Primary immunodeficiency disorders  in children are a group of rare genetic conditions that impair the immune system, making it difficult for the body to fight infections. Children with PIDs may experience frequent, severe, or unusual infections that can affect various parts of the body, such as the respiratory system, skin, and digestive tract. Early diagnosis is crucial, as timely treatment with immunoglobulin therapy, antibiotics, and sometimes bone marrow transplants can help manage symptoms and prevent complications. Genetic counseling and family education are also important aspects of care to support the child's long-term health. Advances in gene therapy offer hope for more definitive treatments in the future.

सारांश

  • Primary immunodeficiency disorders (PIDs), also known as inborn errors of immunity, are genetic in origin, inherited from parents to children, and often involve defects in single genes (monogenic). The frequency of PID diagnosis is increasing due to advancements in genetic testing, with over 430 documented cases. These disorders are often underdiagnosed, and their incidence ranges from 1 in 2,000 to 1 in 5,000. Antibody defects are the most common type, followed by combined immunodeficiencies and phagocytic defects.
  • Indications for suspecting PID include repeated infections (ear, sinus, lung, GI), failure to thrive, prolonged antibiotic use, persistent oral thrush, deep-seated abscesses, and a family history of immunodeficiency. Suspicion also arises with unusual, recurrent, or chronic organisms, severe systemic infections, infections at unusual sites, unusual pathogens, and unexplained bronchiectasis or autoimmune disorders.

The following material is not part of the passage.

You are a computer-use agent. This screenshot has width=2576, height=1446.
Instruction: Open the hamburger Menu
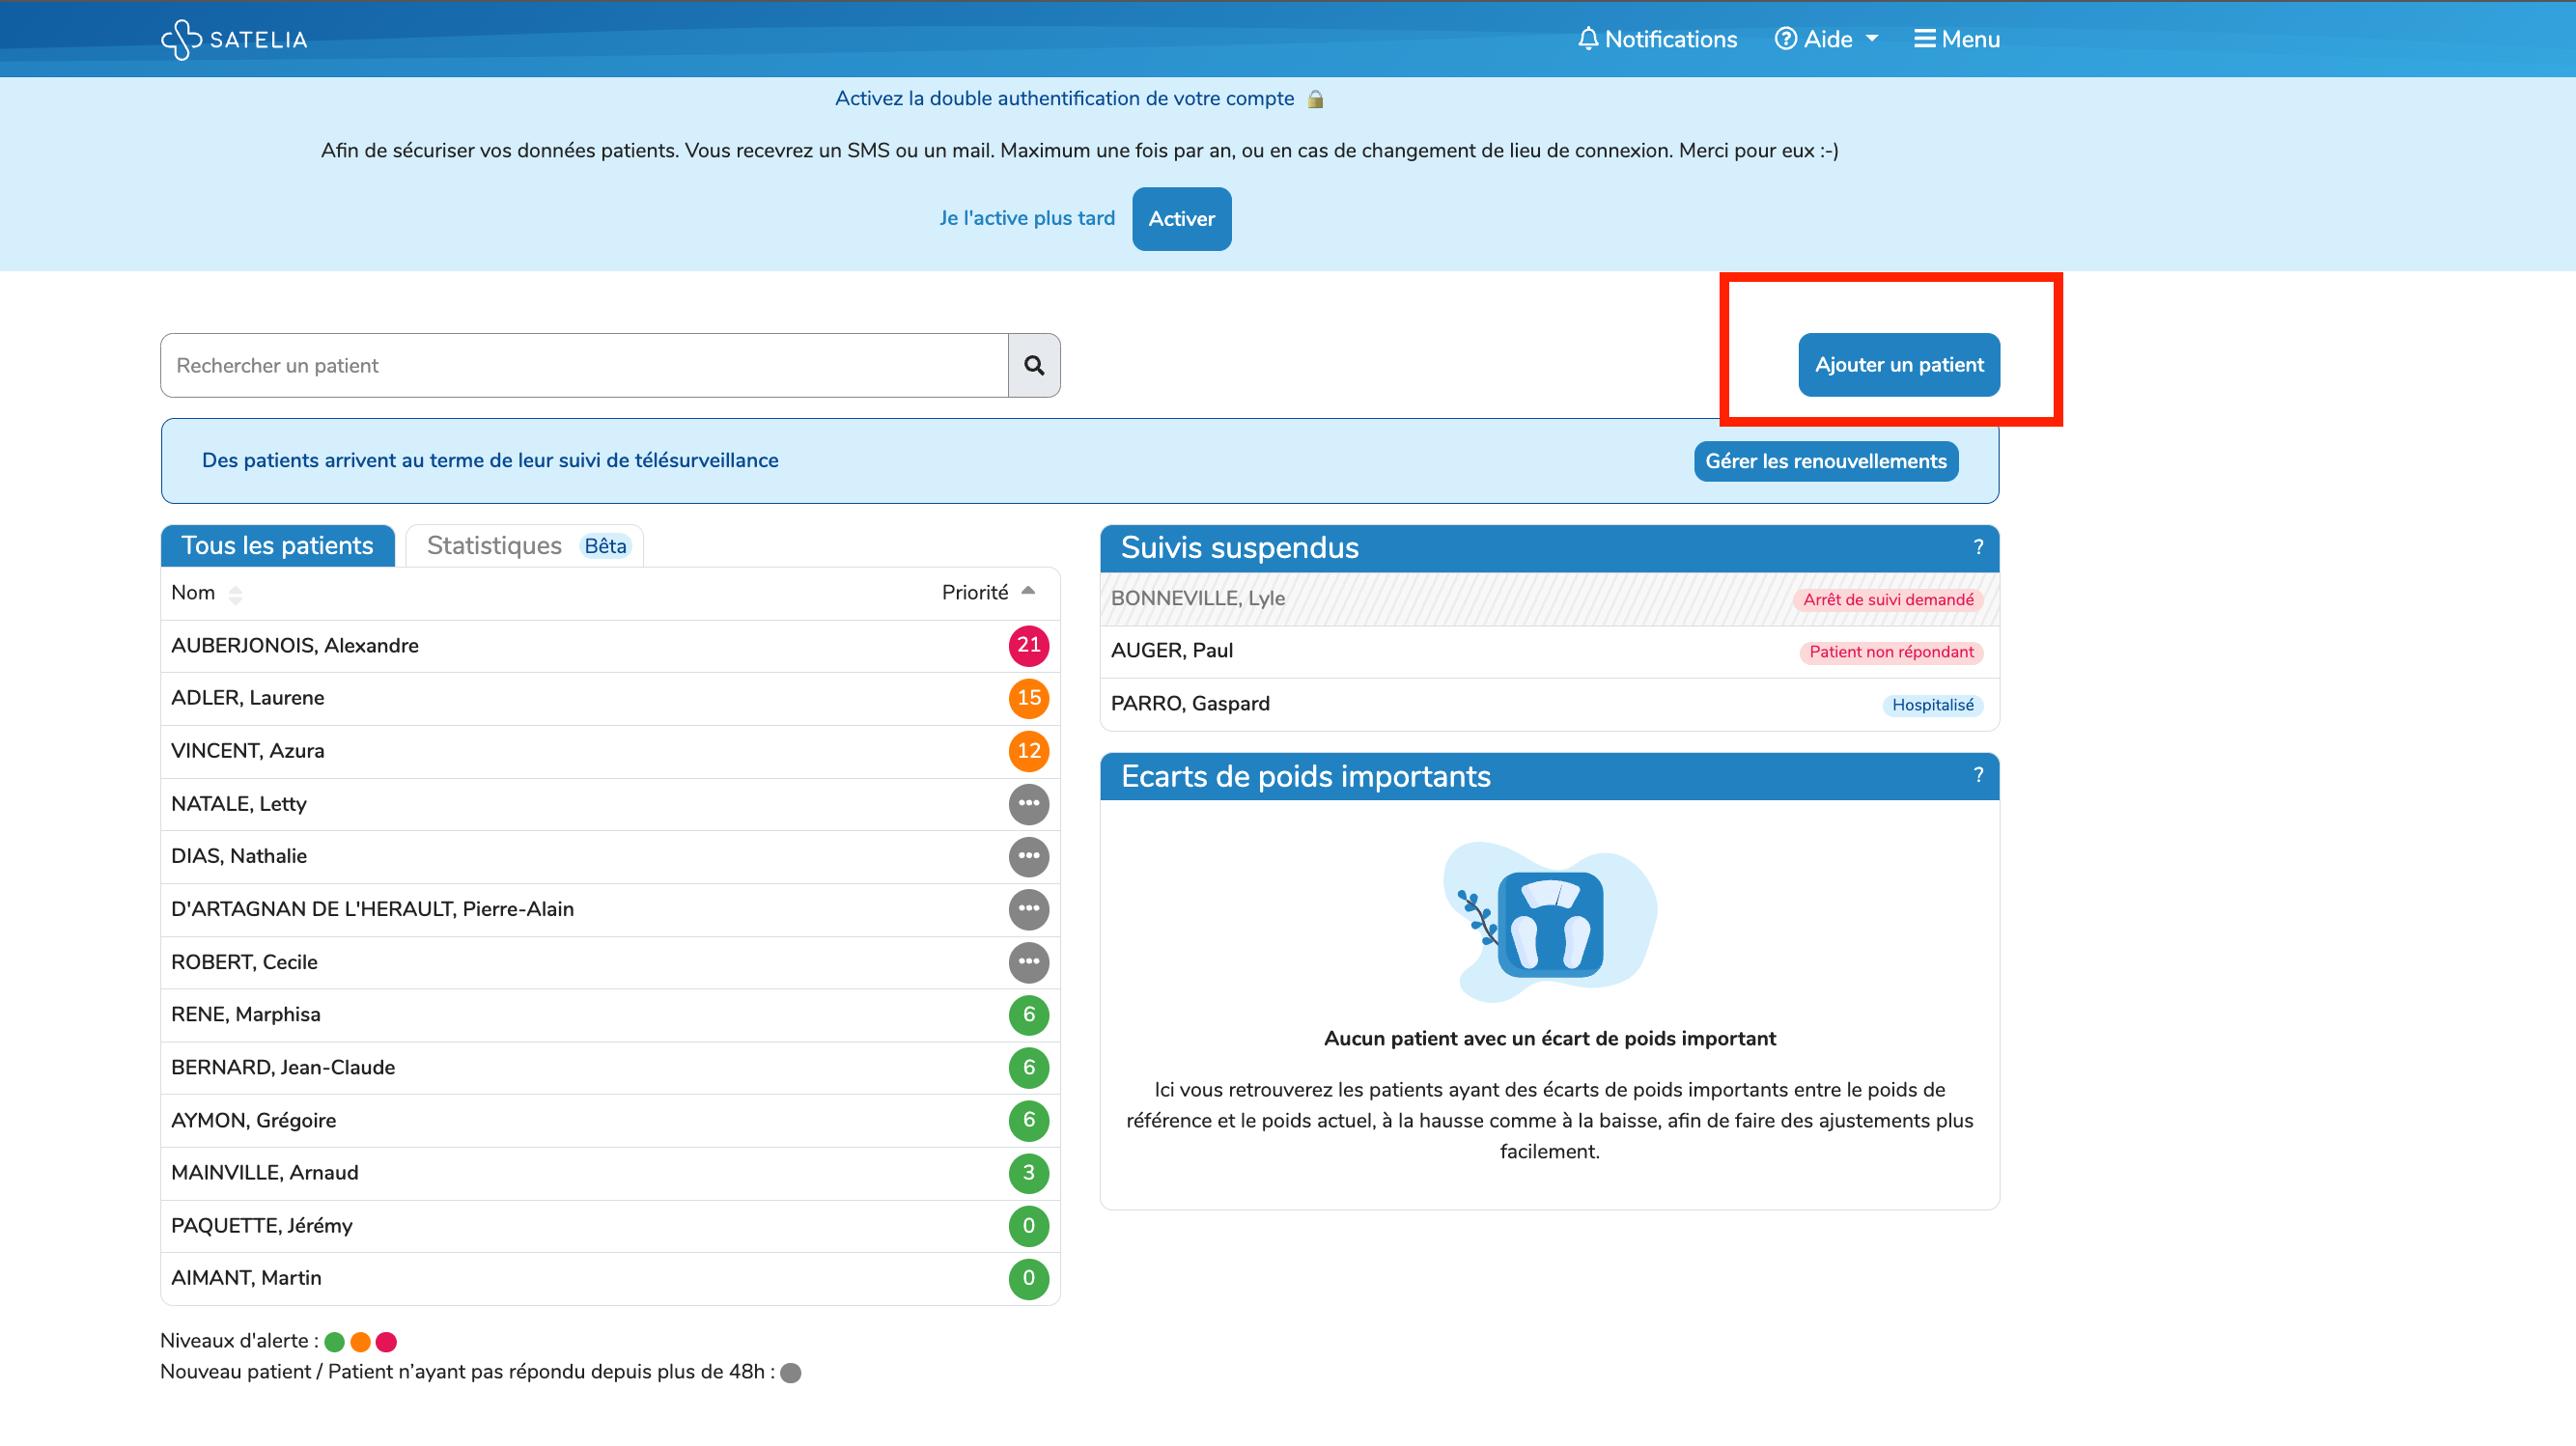[x=1956, y=40]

  • A clinical approach to PID involves considering the age of presentation, the type of organism causing infection, and a detailed family history. PID onset before six months is often linked to T-cell defects, while onset after six months is more commonly associated with B-cell defects. Pattern of infection analysis can point to specific deficiencies, such as antibody defects in sino-pulmonary or GI infections, and phagocytic or antibody deficiencies in abscesses.
  • Laboratory diagnosis begins with a complete blood count (CBC) with differential, examining white blood cell (WBC) counts for neutropenia or leukocytosis, platelet counts for abnormalities like in Wiskott-Aldrich syndrome, and lymphocyte counts to identify T-cell deficiencies. Specific screening tests include immunoglobulin levels for antibody deficiencies, lymphocyte subset analysis for T-cell disorders, neutrophil function tests for phagocytic defects, and complement assays for complement deficiencies.
  • Specific PID cases illustrate diagnostic approaches: Absent tonsils and recurrent sino-pulmonary infections suggest X-linked agammaglobulinemia, characterized by pan-hypogammaglobulinemia and absent B cells. Common variable immunodeficiency (CVID) presents later in life with hypogammaglobulinemia but with detectable B cells. Hyper-IgM syndrome is characterized by elevated IgM levels and deficient IgG, IgA, and IgE, due to impaired T-cell help for B-cell class switching.
  • Severe Combined Immunodeficiency (SCID) is indicated by severe pneumonia and oral thrush, absent thymus on imaging, and profound lymphopenia. Chronic Granulomatous Disease (CGD) is suspected with recurrent abscesses and granuloma formation, with diagnosis confirmed by NBT or dihydrorhodamine (DHR) testing showing impaired neutrophil function. Wiskott-Aldrich Syndrome is an X-linked disorder characterized by thrombocytopenia, eczema, and susceptibility to infection, with small platelet volume.
  • Leukocyte Adhesion Deficiency (LAD) should be considered in cases of high absolute neutrophil counts without infection, delayed umbilical cord separation, and recurrent bacterial infections without pus formation, confirmed by CD18 marker analysis. Management involves treating infections with antibiotics, immunoglobulin replacement therapy for antibody deficiencies, and hematopoietic stem cell transplantation for certain severe PID cases. Recognizing and appropriately managing complications such as severe infections, autoimmune disorders, and malignancies is crucial.